The scientists have ruled out the possibility that the ‘megacryometeor’ in Mejorada was made up of water condensation from the wings or other parts of an aircraft, because of its size, texture and hydrochemical and isotopic characteristics. Similarly, they have ruled out that this is the result of wastewater from airplanes as they have not found any organic components in the samples. Lumps of ice similar to this one had already fallen well before airplanes were invented, explains Martinez Frías, “although it is certain that from the 1950s onwards the number of impact sites has increased spectacularly throughout the world”. There are recordings in countries such as Australia, Japan, India, South Africa, Sweden, the United States and Argentina.

Signs of climate change

The term ‘megacryometeor’ was coined jointly by Martínez Frías and David Travis, a climatologist from the University of Wisconsin-Whitewater, USA, who presented this officially at an international conference on environmental catastrophes at Brunel University in the United Kingdom, in 2002. “It is absolutely clear that the ice in these conglomerates came from the troposphere, explains the CSIC expert, so it is erroneous to call them aerolites (fragments of cosmic material that fall on the Earth), as the media often refers to them.

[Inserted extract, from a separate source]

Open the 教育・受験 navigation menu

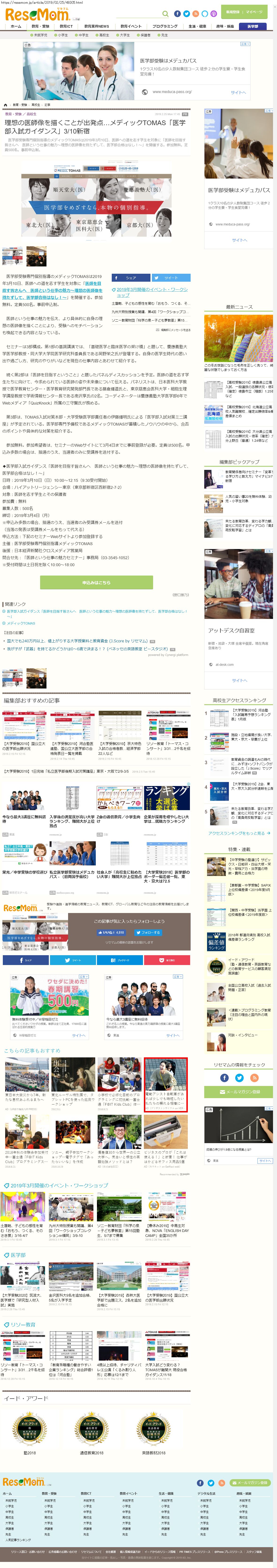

Until now there has been no satisfactory scientific explanation to clarify how the process of initial ice nucleation begins in these lumps of ice, nor how they increase in size afterwards and how they stay in the atmosphere when they weigh several kilos. “But the fact is they fall”, says Martínez Frías. The experts believe it is necessary to monitor and keep studying these ‘megacryometeors’ in a multidisciplinary way, not only because of the danger they represent, but because they could be indicators of more serious risks to the environment.

These extreme atmospheric phenomena usually coincide with anomalous behaviour in the tropopause (the boundary region between the troposphere and the stratosphere) where unusual patterns in the wind waves occur involving changes in wind direction and velocity, as well as an increase in humidity and anomalies in the ozone layer. All this leads the scientists to believe that the ‘megacryometeors’ could be a new type of sign or indication of climate change, and this has been put forward in different scientific articles since January 2000.